University of Colombo Institute of Indigenous Medicine Senior Lecturer, Dr. Namal Jayawardene revealed that a committee has been formed consisting of personnel from Ayurveda Health Ministry, Indigenous Medicine sector, University of Colombo and University of Kelaniya, which is planning to prepare protocols for prevention and cure.
Meanwhile, Cooray insisted that as long as there are restrictions for travelers, there won’t be many visitors to Sri Lanka. Once regulations are lifted, wellness-seeking tourists will come in large numbers, especially in the winter months in Europe. Then promoting longer stays, immunity-boosting methods and the local climate is perfect for that.

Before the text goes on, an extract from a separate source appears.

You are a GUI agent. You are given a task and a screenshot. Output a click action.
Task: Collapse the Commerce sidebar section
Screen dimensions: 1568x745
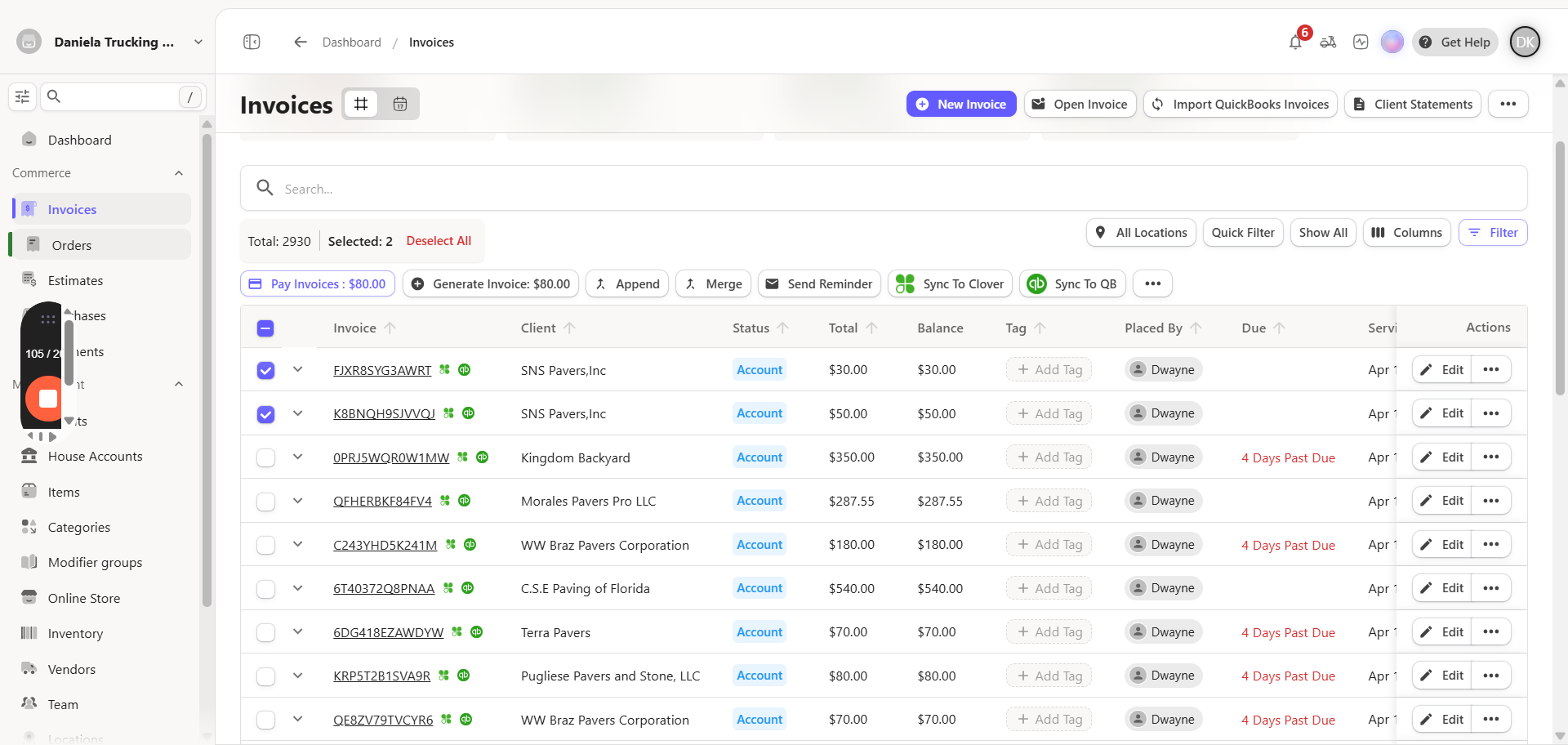[179, 173]
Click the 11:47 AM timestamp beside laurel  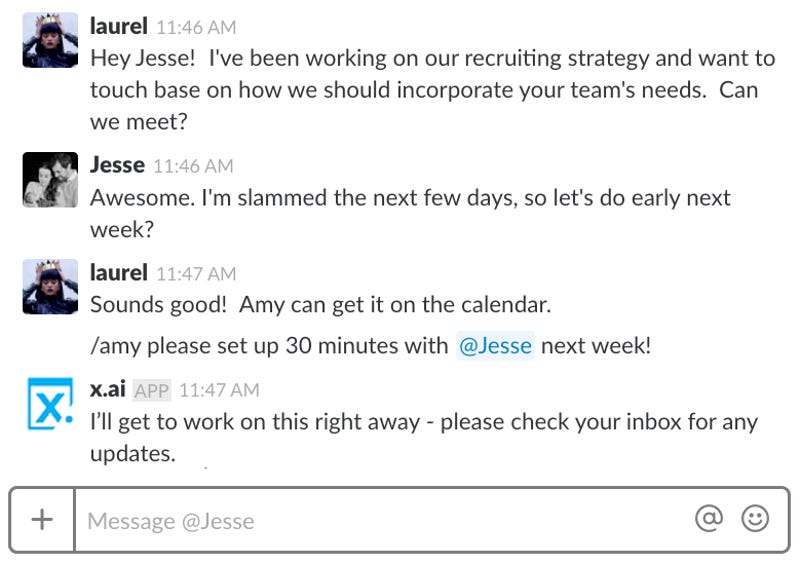(x=196, y=274)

The world is not aware about the wellness side of Sri Lanka. It has been marketed as a leisure destination. Thus, there should be a proper marketing strategy that uses wellness agents to promote Sri Lanka.
As per the panelists, the demand is less now, but the opportunity will arise in winter, as there is tendency that leisure travellers will shift to wellness travelers.
How could wellness tourism be beneficial to Sri Lanka?
As most wellness travellers are high-spenders, there will be a massive currency flow to the country, causing considerable economic development.
Additionally, investment in infrastructure would be beneficial for tourists as well as for local communities.
With the expansion of wellness practices and the selection of ideal locations to promote wellness, a range of job opportunities will be opened to locals in rural areas, as they will do a better service with their cultural practices with proper training.
Further, when concerned about the interests of wellness travellers, it would definitely lead to responsible tourism, as they value the nature, heritage and culture of Sri Lanka and would protect the country from an over-tourism scenario.